Review of the Last Quarter of the 116th Congress
The House and Senate worked through many ASCA priorities this session
BY STEVE SELDE | JANUARY 2021
Editor's note: This article complements the two-part “Review of the 116th Congress” article published in the November-December 2020 and January 2021 issues of ASC Focus. From September 2020 onward, ASCA’s advocacy efforts continued to be primarily focused on pandemic-related issues. Similarly, most newsworthy considerations and activity in Congress involved the pandemic.
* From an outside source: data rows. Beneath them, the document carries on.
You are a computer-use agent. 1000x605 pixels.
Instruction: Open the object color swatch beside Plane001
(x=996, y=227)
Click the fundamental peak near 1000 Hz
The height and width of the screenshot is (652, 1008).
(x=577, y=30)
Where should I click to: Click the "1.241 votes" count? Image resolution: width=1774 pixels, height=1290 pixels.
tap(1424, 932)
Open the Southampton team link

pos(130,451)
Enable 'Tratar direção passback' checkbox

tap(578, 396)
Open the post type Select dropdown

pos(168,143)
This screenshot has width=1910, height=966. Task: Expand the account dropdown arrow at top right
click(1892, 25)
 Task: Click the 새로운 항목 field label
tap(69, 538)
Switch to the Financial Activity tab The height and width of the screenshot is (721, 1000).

Activity Leading Up to the Final Bill of the Year and Congress
With many members of Congress curtailing their in-person events and meetings during the pandemic and many ASCs operating under tight new safety constraints, ASCA created a virtual tour program so that members could maintain contact with their federal representatives. ASCA’s virtual tour program was in full swing by August 2020, and Kirsten Anderson, ASCAPAC Board member and administrator at Parkway Surgery Center in Myrtle Beach, South Carolina, held the first virtual tour. She tells more about that experience and the ways ASCA staff make it easier for administrators and staff in an episode of the Advancing Surgical Care Podcast.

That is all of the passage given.